+++ Records shown +++
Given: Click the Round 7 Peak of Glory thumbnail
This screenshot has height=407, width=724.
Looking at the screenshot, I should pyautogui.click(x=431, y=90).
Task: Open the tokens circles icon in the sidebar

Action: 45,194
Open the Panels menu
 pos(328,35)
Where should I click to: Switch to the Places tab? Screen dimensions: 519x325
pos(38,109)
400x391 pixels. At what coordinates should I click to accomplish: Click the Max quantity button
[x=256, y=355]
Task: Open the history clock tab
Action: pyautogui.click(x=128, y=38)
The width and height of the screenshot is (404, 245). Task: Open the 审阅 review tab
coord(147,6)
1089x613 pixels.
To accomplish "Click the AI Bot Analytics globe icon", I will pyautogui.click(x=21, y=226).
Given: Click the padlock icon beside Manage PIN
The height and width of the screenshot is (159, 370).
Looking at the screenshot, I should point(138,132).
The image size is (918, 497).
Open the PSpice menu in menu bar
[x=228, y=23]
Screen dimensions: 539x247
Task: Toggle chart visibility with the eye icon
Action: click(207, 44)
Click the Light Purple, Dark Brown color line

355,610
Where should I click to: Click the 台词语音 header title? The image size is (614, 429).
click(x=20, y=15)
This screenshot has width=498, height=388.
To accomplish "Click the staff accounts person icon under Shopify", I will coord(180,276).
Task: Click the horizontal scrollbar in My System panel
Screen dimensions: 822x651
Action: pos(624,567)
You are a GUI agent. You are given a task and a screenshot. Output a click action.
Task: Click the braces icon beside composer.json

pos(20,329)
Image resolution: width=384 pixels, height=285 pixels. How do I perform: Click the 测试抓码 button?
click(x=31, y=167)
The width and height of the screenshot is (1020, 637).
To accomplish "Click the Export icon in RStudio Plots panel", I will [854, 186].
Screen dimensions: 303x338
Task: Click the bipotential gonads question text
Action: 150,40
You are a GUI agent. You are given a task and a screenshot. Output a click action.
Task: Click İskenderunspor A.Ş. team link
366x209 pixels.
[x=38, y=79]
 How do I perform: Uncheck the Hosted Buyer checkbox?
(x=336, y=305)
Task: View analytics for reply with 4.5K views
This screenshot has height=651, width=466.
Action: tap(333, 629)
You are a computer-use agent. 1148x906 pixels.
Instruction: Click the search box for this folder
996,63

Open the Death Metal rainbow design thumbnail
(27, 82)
+++
*What is expected*. Send back an exact copy of only the lines from the line with "400x391 pixels. At" up to and including the line with "The image size is (918, 497)." in the data above.

*Answer box*.
400x391 pixels. At what coordinates should I click to accomplish: Click the Max quantity button
[x=256, y=355]
Task: Open the history clock tab
Action: pyautogui.click(x=128, y=38)
The width and height of the screenshot is (404, 245). Task: Open the 审阅 review tab
coord(147,6)
1089x613 pixels.
To accomplish "Click the AI Bot Analytics globe icon", I will pyautogui.click(x=21, y=226).
Given: Click the padlock icon beside Manage PIN
The height and width of the screenshot is (159, 370).
Looking at the screenshot, I should point(138,132).
The image size is (918, 497).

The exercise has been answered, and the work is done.